We had three great presentations, all linked below. The image above shows us listening to the last presentation. What I loved was how author-focused they all were. No sales talk, just three very illuminative insights into the publishing world from three unique publishing firms who share a family-based culture.

Francine O'Sullivan: Edward Elgar

Francine O'Sullivan - whom I have known since Edward Elgar published my PhD thesis Managing the Multinationals in 1999 - gave us a comprehensive overview of publishing research monographs and handbooks. Unfortunately, after promising I would do the recording, I promptly forgot to click the record button. Sorry Francine!!! So there is no video of Francine's presentation. However, you can download the slides here. Their website also has a very useful Author Hub, which will provide an answer to many of your questions.

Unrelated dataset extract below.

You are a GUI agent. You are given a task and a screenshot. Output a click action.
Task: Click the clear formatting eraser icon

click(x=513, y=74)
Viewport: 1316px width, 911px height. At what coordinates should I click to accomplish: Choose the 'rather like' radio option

Although Edward Elgar is well-known for handbooks and monographs, they also publish interesting academic skills books such as How to get published in the best Management journals in which I have also published a chapter on Everything you always wanted to know about impact. And in case you were wondering, the name of the publisher comes from its founder, who founded the business in 1986. It is still an independent family business.

Kimberley Chadwick: Emerald Publishing

Our session chair, Marian Mahat, has been working with Kim Chadwick on a highly relevant book series Surviving and thriving in Academia. In her presentation Kim focused on publishing non-academic books as an academic, outlining why you might want to engage in this, how to write such a book, and what it takes as an author to do this.

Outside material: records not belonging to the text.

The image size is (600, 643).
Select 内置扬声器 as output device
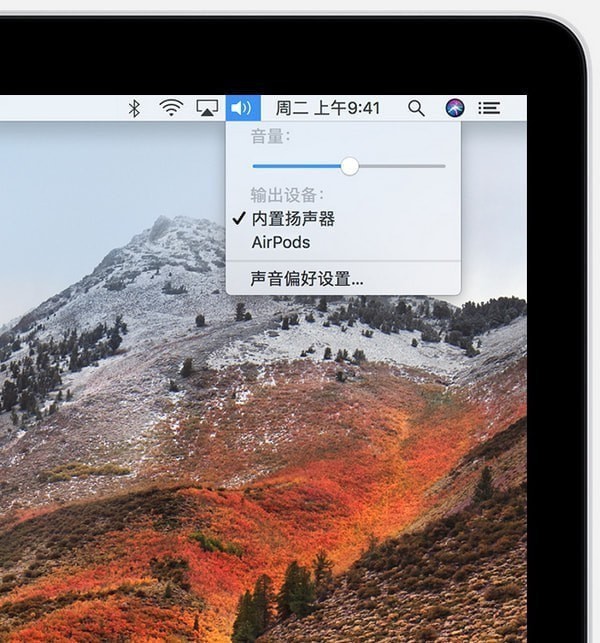point(293,219)
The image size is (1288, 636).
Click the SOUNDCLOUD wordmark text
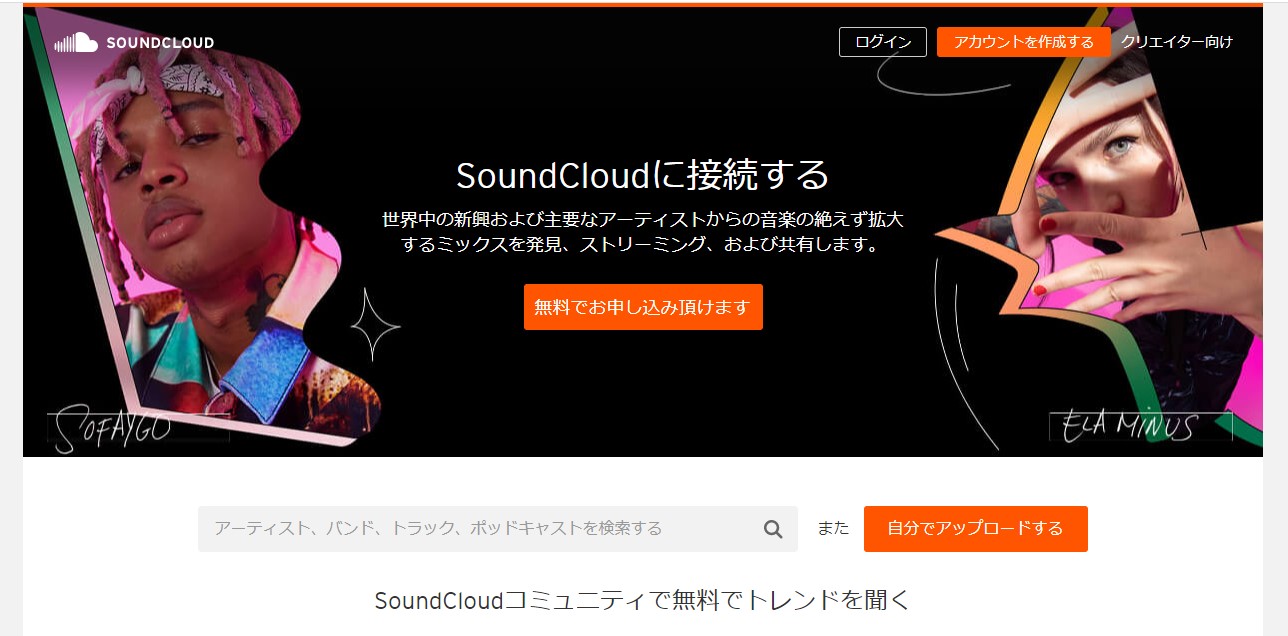point(160,43)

What I like about Emerald is its proud Northern roots and its family focus. They were founded as MCB (Management Centre Bradford) publishers in 1967 and I have met three generations of the family on their visits to Melbourne. In addition to their big stable of journals - many of which are in Business & Management - they also offer substantial author resources.

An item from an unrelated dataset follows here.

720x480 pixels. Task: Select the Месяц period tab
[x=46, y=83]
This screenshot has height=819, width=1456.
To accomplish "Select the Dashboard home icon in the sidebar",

Kiren Shoman: SAGE Publishing

I have known Kiren nearly as long as Francine as she was a junior editor on the second edition of my International HRM textbook, for which we are currently preparing the 6th edition. As you can see she is now a Vice-President! She gave us a Textbook Publishing 101, which for most CYGNA members was a real eye-opener. We are all so focused on research books, that most of us know little about what is involved in writing a textbook.

In addition to publishing textbooks, research books and journals, SAGE also offers lots of support to academics in the area of research methods, as well as working with big data, and is a big advocate of Impact in the Social Sciences. You might not know this, but its founder was a 24-year old woman Sara Miller McCune, who founded SAGE Publishing with the belief that social science research can and must play an important role in shaping society. Very appropriate for a women's network!

Debrief and future meetings

Finally, we had a debrief session with the organizing team and talked about future meetings and the possibility of publishing a book with the CYGNA network. By the time we logged off, we had been online for well over three hours. But time had flown. Looking forward to the next virtual CYGNA meeting!